В одном из очерков жизни знаменитого американского религиозного и социального реформатора Теодора Паркера (того Паркера, которого автор русской его биографии Н. И. Сторошенко называет «апостолом гуманности и свободы»), мы находим следующие строки[2].

„Мать Паркера,— женщина с чутким сердцем и поэтическим дарованием, но в то же время очень практичная,— много потрудилась над религиозным воспитанием своих детей, стараясь внушить им религию любви и добрых дел, а не одни только догматы. Она научила Теодора прислушиваться всегда к своему внутреннему голосу, и уже с детства он весь был проникнут нравственными и религиозными идеями. Как рано Паркер стал задумываться над тем, что добро и что зло, видно, между прочим, из его автобиографии. „Когда мне было четыре года,— рассказывает он, — один наш знакомый спросил меня, кого я люблю больше всех. „Отца», — ответил я. — „Как, больше чем себя?»—„Да, сэр». Тогда вмешался отец. „Ну, а если бы,— сказал он, — кому-нибудь из нас двоих пришлось быть высеченным, кого бы ты выбрал?» Я ничего не ответил, но в течение нескольких недель мучился вопросом, почему мне больше хотелось, чтобы наказанию подвергся мой отец, а не я». В другом месте Паркер рассказывает такой случай: „Когда мне было четыре года, я как-то увидел черепаху, лежавшую у берега пруда. Я еще ни разу не убил ни одного живого существа, но видел много раз, как мальчики, ради забавы, ловили и уничтожали птиц, кроликов и т. д. Я поднял палку с тем, чтобы ударить безвредное животное, но вдруг что-то удержало мою руку, и я услышал, как внутренний голос ясно и громко сказал: „это не хорошо». Пораженный случившимся, я побежал домой к матери и спросил ее, чей голос сказал мне эти слова. Она вытерла выступившие слезы своим фартуком и, поднявши меня на руки, ответила: „Некоторые люди называют этот голос совестью. Но я люблю называть его голосом Божьим в душе человека. Если ты будешь прислушиваться к нему, он станет говорить все яснее и яснее и поведет тебя по пути к правде. Если же ты станешь заглушать его в себе, он станет все тише и тише и оставить тебя во тьме, без руководителя. Будущая жизнь твоя зависит от того, сбережешь ли ты в себе этот голос Бога». Я постоянно вспоминал об этих словах и глубоко задумывался над ними. И кажется мне, что ни одно событие в моей жизни не произвело на меня такого сильного впечатления.

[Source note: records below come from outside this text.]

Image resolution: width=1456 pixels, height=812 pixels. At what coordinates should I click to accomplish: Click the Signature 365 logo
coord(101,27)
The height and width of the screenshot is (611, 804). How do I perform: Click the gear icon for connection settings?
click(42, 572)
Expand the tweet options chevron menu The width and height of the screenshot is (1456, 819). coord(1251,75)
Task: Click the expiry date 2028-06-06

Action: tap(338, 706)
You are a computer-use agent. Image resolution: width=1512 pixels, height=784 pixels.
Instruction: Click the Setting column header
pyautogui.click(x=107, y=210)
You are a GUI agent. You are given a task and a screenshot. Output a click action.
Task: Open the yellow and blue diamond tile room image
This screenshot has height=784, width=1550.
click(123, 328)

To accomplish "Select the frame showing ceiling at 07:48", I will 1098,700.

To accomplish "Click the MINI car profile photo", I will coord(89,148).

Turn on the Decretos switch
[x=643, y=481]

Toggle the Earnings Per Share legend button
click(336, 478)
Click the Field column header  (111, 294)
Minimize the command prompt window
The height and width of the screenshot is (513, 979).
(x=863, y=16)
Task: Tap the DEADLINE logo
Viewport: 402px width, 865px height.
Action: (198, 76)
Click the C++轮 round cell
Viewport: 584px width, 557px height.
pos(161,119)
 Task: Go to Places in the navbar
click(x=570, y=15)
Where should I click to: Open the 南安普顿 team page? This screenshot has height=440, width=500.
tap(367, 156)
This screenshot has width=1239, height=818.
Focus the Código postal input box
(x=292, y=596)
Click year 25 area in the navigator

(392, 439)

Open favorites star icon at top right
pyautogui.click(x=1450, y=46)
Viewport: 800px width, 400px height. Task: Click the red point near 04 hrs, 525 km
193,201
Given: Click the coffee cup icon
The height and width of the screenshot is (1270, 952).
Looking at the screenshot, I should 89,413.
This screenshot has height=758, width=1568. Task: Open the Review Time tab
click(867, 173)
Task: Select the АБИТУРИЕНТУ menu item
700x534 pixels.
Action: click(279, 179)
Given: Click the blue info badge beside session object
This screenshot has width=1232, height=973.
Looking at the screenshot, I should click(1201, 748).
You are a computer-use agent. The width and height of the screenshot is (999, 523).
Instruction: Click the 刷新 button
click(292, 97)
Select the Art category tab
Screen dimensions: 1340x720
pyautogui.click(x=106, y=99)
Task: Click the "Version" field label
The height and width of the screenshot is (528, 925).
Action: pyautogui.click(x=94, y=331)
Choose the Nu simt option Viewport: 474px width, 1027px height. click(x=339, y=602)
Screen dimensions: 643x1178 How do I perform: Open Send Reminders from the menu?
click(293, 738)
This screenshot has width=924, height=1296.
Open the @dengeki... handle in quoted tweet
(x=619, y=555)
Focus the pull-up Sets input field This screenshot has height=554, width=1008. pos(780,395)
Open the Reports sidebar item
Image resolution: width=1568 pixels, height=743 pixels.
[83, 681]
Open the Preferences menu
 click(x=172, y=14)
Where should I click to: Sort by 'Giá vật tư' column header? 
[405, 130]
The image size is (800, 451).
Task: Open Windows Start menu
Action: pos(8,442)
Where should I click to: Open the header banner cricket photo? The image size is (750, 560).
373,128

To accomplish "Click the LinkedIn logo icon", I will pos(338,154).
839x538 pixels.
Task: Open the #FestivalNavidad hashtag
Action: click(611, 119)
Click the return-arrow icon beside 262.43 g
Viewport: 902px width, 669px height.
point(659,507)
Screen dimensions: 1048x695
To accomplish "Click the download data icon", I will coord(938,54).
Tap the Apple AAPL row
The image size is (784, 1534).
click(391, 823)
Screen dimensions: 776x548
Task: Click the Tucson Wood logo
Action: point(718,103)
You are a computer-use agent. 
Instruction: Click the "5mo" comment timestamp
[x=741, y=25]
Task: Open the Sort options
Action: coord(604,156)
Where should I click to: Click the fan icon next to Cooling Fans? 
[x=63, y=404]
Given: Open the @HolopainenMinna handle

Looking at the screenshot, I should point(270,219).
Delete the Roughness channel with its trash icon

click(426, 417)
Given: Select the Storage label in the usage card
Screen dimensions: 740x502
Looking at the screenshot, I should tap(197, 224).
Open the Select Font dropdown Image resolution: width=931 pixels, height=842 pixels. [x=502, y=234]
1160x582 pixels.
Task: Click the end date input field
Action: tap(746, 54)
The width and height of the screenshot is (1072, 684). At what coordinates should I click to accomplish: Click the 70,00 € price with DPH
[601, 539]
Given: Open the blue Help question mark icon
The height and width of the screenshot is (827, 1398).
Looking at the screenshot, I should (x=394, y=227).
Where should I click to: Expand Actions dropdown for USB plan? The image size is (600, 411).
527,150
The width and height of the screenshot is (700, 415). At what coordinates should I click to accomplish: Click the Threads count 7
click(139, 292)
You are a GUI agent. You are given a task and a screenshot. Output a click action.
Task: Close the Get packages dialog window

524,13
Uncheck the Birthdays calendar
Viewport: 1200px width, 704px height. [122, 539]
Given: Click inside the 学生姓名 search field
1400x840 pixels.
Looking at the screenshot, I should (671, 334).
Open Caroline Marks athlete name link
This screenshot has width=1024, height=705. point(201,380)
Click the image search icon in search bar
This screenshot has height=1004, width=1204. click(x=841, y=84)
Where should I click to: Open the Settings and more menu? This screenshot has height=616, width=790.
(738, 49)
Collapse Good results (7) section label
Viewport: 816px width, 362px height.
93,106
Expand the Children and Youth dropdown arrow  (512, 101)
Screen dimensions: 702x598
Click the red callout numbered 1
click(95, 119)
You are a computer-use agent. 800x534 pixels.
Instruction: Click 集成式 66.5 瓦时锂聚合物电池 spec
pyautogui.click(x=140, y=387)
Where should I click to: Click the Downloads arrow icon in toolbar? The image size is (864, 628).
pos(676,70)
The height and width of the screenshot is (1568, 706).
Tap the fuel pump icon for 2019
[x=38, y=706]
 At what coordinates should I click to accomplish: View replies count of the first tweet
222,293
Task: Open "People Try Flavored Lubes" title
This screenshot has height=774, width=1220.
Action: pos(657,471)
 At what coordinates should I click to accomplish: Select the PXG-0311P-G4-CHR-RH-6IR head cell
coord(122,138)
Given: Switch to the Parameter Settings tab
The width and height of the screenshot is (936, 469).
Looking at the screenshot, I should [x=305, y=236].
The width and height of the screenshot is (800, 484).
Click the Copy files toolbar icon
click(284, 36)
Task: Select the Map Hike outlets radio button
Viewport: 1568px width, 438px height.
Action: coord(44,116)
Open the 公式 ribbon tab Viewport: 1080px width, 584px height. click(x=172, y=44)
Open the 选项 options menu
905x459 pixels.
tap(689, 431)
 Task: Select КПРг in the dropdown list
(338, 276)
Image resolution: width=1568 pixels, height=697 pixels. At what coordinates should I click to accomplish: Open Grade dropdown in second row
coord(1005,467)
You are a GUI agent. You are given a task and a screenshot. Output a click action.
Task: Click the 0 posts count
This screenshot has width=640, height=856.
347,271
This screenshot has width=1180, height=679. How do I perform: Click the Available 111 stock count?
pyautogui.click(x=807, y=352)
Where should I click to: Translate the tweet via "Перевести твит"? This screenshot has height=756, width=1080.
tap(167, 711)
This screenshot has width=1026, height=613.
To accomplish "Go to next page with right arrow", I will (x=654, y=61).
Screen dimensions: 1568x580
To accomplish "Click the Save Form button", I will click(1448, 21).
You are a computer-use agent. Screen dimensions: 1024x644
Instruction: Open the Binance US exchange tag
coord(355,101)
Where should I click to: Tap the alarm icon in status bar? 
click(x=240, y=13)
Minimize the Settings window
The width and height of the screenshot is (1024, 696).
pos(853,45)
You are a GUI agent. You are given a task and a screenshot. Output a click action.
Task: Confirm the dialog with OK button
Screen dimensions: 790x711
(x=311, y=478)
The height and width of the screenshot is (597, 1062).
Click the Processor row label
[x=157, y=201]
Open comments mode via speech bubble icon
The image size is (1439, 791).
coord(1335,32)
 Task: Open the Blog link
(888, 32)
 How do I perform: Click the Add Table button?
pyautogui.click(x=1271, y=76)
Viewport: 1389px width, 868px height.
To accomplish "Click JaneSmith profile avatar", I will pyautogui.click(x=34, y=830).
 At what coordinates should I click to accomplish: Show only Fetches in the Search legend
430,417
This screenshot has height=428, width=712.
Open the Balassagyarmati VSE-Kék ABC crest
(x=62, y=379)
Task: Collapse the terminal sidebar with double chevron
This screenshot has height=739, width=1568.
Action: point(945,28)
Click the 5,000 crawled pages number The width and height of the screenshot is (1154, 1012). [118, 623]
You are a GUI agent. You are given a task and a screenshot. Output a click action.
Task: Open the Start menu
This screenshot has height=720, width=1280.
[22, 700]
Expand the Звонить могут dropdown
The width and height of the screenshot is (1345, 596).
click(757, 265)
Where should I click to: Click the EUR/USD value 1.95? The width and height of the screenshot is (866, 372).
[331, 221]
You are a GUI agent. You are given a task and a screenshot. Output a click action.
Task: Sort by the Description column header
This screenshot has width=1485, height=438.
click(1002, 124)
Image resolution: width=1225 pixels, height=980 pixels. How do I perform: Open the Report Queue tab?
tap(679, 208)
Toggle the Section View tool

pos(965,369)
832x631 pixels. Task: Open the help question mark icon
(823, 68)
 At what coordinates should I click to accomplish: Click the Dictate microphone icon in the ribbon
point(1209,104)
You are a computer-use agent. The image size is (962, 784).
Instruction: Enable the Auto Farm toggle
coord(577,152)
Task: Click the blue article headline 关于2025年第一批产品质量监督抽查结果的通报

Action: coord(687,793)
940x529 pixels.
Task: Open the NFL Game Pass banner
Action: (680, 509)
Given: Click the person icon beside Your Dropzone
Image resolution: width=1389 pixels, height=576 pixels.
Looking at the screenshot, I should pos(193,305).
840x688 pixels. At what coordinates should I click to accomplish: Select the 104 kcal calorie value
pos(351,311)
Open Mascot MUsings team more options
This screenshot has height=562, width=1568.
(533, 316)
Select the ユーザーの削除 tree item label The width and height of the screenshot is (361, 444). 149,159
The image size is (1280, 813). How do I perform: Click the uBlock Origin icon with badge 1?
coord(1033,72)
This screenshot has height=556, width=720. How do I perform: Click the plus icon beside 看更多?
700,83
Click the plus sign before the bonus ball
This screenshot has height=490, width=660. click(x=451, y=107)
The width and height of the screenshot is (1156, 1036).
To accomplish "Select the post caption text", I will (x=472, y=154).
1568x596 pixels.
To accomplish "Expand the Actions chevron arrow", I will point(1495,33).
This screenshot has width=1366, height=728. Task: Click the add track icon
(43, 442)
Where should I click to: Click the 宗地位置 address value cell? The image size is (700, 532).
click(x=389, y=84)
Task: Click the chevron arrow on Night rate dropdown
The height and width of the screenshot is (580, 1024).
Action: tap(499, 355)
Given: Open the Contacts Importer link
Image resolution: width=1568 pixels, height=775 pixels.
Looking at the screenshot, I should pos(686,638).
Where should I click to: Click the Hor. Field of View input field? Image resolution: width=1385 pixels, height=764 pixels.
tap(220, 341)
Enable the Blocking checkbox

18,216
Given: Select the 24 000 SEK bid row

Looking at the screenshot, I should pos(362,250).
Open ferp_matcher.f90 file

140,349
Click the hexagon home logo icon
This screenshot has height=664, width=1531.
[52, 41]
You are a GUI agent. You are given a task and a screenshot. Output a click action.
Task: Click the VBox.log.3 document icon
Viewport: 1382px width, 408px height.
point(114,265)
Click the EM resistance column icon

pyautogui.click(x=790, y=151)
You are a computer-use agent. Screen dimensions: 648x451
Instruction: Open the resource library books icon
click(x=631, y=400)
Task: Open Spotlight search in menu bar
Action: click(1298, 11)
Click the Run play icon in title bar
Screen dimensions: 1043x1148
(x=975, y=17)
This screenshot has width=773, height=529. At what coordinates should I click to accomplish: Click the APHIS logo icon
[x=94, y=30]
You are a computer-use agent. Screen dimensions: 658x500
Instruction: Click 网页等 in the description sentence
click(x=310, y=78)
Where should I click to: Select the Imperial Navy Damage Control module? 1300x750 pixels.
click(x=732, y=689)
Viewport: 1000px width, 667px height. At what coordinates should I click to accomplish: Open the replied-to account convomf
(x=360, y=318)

Из этого мальчика вышел один из героев человечества, великий борец за освобождение человеческой мысли и за освобождение рабов, угнетенных силою и невежеством.

Не всем дано быть героями, апостолами, но всякому дано быть Человеком , и новое воспитание в основу свою должно положить это.

Новая жизнь откроется для души наших детей, когда основой их жизни станет человечность. Мир жизни откроется тогда им с новой стороны. Новая, радостная красота откроется им в мире, как открылась она Франциску Ассизскому, брату всех живых существ, как открывалась она старцам-пустынникам, жившим в дружбе со зверями, как открывается она всем истинным друзьям животных наших времен в их любовном общении со всем окружающим их миром жизни.

Чистыми, не оскверненными насилиями над другими существами, руками будут переворачивать новые люди страницы дивной книги мира и сами будут вписывать в нее прекрасные строки новой жизни, основанной на равной любви ко всему живому.

Будем же и мы, во мгле торжествующего пока насилия, среди стонов жертв человеческого бездушия и невежества, в тумане испарений проливаемой крови, работать для приближения этого времени.

Примечания

[1] Цитируется по журналу „Юный Читатель».

[2] Краткая биография Паркера. Перевод с английского, под редакцией В. Г. Черткова.